True Mavericks: 5 Unconventional Trucks from Ford’s History
Ford has announced their latest pickup offering, the Maverick, and it seems like it will be a welcome return to the world of compact trucks. Sharing much of its design with the recently released Bronco Sport, the Maverick utilizes a unibody chassis based on the same C2 platform as the Ford Escape, albeit beefed up for this application.
As strange of a recipe as that may seem for a pickup, Ford has been experimenting with unconventional trucks for decades. From different takes on conventional models, to completely different takes on what defines a truck, they haven’t been afraid to push the limit.
In 1961, Ford debuted a variation of the “styleside” bed design that connected the bed and cab portions of the truck. Ford’s intent was to appeal to more aesthetically driven customers that might not need the rugged capability provided by a separate cab. Not exactly a unibody in the truest sense, Ford sold these trucks as “unitized,” and only offered them in 2WD configuration.

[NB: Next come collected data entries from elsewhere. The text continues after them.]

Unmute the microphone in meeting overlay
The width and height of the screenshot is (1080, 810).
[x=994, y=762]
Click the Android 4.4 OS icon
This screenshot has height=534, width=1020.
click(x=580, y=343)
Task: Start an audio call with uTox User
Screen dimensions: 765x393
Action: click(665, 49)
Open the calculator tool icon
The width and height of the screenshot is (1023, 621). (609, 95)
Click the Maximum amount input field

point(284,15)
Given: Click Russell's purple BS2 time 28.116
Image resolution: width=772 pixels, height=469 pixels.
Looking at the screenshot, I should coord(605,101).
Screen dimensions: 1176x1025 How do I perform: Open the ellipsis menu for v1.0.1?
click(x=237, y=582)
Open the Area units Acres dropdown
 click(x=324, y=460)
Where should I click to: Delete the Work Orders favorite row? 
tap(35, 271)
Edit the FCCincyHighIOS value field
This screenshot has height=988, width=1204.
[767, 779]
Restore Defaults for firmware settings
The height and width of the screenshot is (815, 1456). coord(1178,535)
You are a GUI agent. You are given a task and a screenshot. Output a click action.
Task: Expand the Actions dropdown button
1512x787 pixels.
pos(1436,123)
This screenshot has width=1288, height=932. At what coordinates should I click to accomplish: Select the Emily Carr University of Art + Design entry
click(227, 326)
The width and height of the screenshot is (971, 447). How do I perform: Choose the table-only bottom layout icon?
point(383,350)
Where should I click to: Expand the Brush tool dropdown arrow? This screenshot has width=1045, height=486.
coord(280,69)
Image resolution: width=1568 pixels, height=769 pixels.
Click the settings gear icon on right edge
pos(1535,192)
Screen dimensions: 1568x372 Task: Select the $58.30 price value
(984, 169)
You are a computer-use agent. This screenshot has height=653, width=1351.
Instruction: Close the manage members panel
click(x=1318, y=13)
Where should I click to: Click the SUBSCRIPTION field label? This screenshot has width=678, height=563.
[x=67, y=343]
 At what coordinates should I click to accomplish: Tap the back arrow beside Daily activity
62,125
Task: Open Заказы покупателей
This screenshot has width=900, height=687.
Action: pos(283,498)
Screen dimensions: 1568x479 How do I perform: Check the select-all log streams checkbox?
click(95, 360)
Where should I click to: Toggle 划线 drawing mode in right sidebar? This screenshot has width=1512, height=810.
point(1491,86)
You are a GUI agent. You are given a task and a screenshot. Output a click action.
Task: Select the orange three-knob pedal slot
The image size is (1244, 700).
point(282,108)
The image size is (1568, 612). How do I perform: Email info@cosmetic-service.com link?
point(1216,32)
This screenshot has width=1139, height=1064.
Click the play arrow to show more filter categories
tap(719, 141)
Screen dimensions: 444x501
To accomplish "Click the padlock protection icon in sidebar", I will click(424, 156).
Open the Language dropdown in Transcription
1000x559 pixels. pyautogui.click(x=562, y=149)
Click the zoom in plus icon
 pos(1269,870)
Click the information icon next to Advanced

The experiment, however, would be short lived. Body flex caused the trucks to warp in such a way that doors could either come open without warning or get stuck, trapping passengers inside. Furthermore, as the trucks aged, the rocker panels would fall victim to rust, and were irreplaceable due to the one-piece design. Phased out in 1963, the surviving trucks have actually earned a cult following as collector trucks, popular for their unique sleek look in a time when trucks were still very much utility vehicles.
Although there have been many car-based pickups, or coupe utilities, the O.G. for the American market is the Ford Ranchero. The coupe utility was an Australian invention, thought of as a do-it-all vehicle for farmers, something that one could “go to church in on a Sunday and which can carry our pigs to market on Mondays.” Released in 1957, the Ranchero would be produced over a span of seven generations in the US until 1979.
There were a huge variety of powerplants offered over the nearly twenty year lifespan, ranging from a 2.4L straight six to a 7.0L V8. The Ranchero was never intended to compete in the traditional truck market, but rather offer the utility of a bed with the comfort and handling of Ford’s modern passenger cars. The top of the pack would be available last in 1971 in Super Cobra Jet spec with a “Shaker” hood and 375hp on tap.
Ford Courier Electravan
When the gas crisis hit in the early 1970s, Ford joined other domestic brands in rebadging Japanese compact trucks for their own use in the American market. Ford tapped into Mazda’s lineup with the B-series pickup, and would sell it domestically until developing their own Ranger in the ‘80s. The Courier was largely a conventional truck throughout its lifetime, with one notable exception.
Between 1979 and 1982, now defunct Jet Industries converted Couriers into EV trucks by mounting a series of lead-acid batteries in the bed. Chargeable by a household 110-series outlet, the Electravan was powered by a 30 horsepower motor. Although limited by the technology of the time, this early attempt at an electric truck would foreshadow the desire for such a vehicle in the future.
Ford Ranger EV
Although Ford wasn’t directly involved in the EV production of the Electravan, they would do their own experimentation in the space with their Ford Ranger EV. First available in 1998, the trucks were only available for lease, primarily by commercial clients. The first models were sold with lead-acid batteries, but swapped to more modern NiMH batteries in the second year.
With a maximum range of 82 miles, the Ranger EV was actually a pretty decent proposition for in-town daily duties. The electric motor provided 90hp to the rear wheels, and while that didn’t necessarily catch the attention of enthusiasts, it wouldn’t have felt out of line for contemporary small pick-ups. While all of the Ranger EVs were recalled by 2004, one can imagine that Ford learned a few lessons from this experiment that proved useful for their design of the new, electric F150 Lightning.
While the rest of the list has focused on American-market vehicles, the strangest of the bunch hails from Brazil. The 5th generation F100 began production in the South American country in 1972, and lasted until 1992. The heavy-duty version was deemed the F1000, and was available with a 4-cylinder 3.9L diesel engine available in both naturally-aspirated and turbocharged versions.
The strangest aspect of the F1000, however, were the strange body configurations available. An authorized Ford coachbuilder, Sulamericana, received zero-mile bodies and took the design to absolute bonkers levels. The Galaxia model was a double-cab setup with a closed trunk-like bed that resembled a distorted, bizarre sedan.